Grant Wacker’s study of Graham sheds light on what we might call the Monte Carlo phase of Graham’s ministry:
Academic, business, civic, ethnic, geographic, media, political, religious and even sartorial awards and honors—at least thirty-five—[were] showered on Graham in the decade following 1965. The encomia, along with honorary degrees, overnights in the White House, prayers at two presidential inaugurations, featured remarks at three presidential prayer breakfasts, well-photographed golf outings with high-ranking politicians, repeated appearances on network television talk shows, and fraternizing with some of the richest and most powerful men in American, betokened deep comfort with the culture. To be sure there was no evidence that Graham compromised his core message in any of those settings, or that he strayed morally or financially. Yet the image of a man thoroughly at home with American life prevailed. His invitingly relaxed deportment on television talk shows appeared symptomatic of something deeper. Sometimes it was hard to tell where self-confidence ended and self-satisfaction began.
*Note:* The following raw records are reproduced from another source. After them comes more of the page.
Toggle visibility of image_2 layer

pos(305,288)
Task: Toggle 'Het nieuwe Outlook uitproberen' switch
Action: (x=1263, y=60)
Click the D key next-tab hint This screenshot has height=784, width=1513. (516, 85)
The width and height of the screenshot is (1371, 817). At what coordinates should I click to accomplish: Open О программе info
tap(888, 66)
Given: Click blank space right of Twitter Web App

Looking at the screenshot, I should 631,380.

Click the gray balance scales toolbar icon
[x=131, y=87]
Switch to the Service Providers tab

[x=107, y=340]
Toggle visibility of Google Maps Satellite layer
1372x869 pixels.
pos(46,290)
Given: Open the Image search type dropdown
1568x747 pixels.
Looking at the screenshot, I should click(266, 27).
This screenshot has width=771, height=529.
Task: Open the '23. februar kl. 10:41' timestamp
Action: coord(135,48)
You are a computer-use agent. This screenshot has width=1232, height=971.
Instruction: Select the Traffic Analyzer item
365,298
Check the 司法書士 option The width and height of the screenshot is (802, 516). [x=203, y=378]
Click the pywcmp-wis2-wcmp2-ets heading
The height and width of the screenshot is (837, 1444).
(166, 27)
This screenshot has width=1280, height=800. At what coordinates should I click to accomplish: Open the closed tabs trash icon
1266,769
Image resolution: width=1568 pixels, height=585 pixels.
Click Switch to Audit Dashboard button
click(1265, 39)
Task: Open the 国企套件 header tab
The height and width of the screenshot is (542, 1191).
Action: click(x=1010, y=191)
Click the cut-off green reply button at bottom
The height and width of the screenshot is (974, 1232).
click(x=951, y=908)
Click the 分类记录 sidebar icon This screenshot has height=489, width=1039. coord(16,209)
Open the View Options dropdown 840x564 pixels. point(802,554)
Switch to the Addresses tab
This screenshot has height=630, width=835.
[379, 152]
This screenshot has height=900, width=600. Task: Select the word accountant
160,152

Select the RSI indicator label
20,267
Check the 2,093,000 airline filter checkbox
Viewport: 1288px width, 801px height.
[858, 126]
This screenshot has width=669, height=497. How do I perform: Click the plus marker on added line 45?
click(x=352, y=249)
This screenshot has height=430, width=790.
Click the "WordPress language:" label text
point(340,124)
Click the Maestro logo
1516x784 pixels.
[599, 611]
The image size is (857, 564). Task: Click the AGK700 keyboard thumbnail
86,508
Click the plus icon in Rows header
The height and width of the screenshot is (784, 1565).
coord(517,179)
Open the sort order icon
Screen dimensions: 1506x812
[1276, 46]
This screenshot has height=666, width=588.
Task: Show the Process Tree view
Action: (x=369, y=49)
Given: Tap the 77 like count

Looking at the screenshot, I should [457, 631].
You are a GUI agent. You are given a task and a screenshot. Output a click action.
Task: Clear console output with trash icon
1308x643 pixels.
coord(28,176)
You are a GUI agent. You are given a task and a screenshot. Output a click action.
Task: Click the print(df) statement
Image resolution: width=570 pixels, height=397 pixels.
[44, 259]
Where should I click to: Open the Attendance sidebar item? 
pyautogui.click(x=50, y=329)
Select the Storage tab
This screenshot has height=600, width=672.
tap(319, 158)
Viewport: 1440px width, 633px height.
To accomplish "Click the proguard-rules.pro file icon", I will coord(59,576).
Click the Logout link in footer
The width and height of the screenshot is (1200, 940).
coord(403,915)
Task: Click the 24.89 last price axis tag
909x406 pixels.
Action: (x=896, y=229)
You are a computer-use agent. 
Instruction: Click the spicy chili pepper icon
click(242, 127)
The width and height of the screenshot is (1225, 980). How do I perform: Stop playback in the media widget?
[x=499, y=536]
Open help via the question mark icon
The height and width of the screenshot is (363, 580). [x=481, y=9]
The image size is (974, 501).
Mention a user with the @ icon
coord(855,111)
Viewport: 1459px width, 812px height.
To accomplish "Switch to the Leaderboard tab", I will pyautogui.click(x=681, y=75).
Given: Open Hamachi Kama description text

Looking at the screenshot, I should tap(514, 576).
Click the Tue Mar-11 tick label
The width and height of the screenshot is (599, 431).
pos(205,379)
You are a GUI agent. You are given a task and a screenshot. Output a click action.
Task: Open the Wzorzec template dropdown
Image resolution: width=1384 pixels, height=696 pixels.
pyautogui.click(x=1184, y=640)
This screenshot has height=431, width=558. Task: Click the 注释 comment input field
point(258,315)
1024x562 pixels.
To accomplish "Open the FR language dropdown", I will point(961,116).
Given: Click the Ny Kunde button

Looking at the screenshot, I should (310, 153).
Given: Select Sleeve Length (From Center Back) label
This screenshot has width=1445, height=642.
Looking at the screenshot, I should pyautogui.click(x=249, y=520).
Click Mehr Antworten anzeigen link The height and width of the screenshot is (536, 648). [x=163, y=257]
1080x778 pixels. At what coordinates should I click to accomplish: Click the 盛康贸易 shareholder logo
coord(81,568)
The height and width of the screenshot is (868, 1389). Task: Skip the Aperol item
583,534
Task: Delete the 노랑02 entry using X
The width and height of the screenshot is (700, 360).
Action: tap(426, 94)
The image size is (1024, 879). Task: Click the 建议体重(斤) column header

Golf was a symbol of Graham’s amity with America. Indeed, Wacker claims that hundreds of photos of Graham enjoying high-profile, high-green-fee golfing events circulated in major magazines. But then, reports Wacker, something changed:
The debacle of the Nixon presidency, which Graham had strongly supported, signaled a turning point, if not consistently in practice, at least in aspiration. The sordid revelations released with the Nixon tapes saved Graham from himself. They forced him back to the drawing boards to reassess his real and perceived complicity in the smugness of that administration and by implication the smugness of his associations with other parts of the American establishment.
To borrow a phrase that Andrew Walls applies to Christianity in general, evangelicalism is “infinitely translatable.” This translatability means that evangelicalism can function as effectual resistance to racism, as an ecumenical catalyst, a platform for women in ministry, or as an endorsement machine for American politicians. Billy Graham was associated with each of these translations, and each one is duly represented among the Billy Graham collections. But one of these translations comes with a warning from Graham himself. It’s right there in his autobiography: Graham’s friendship with Nixon “muffled those inner monitors that had warned me for years to stay out of partisan politics.”
A fresh round of sordid revelations will probably not hinder some evangelicals from the dream of golfing with our current president. And should they get the opportunity, I doubt they’ll be as lucky as Graham was in the Christmas of ’67. But exile and defiance are certainly among the movement’s infinite translations as well, and the roots of this kind of evangelicalism are as deep as Daniel. Such a faith brooks no nostalgia for Billy’s clubs from Monte Carlo, and might eventually find itself in the way of the billy club instead.
Matthew J. Milliner (whose views don’t necessarily represent those of his employer) is associate professor of art history at Wheaton College.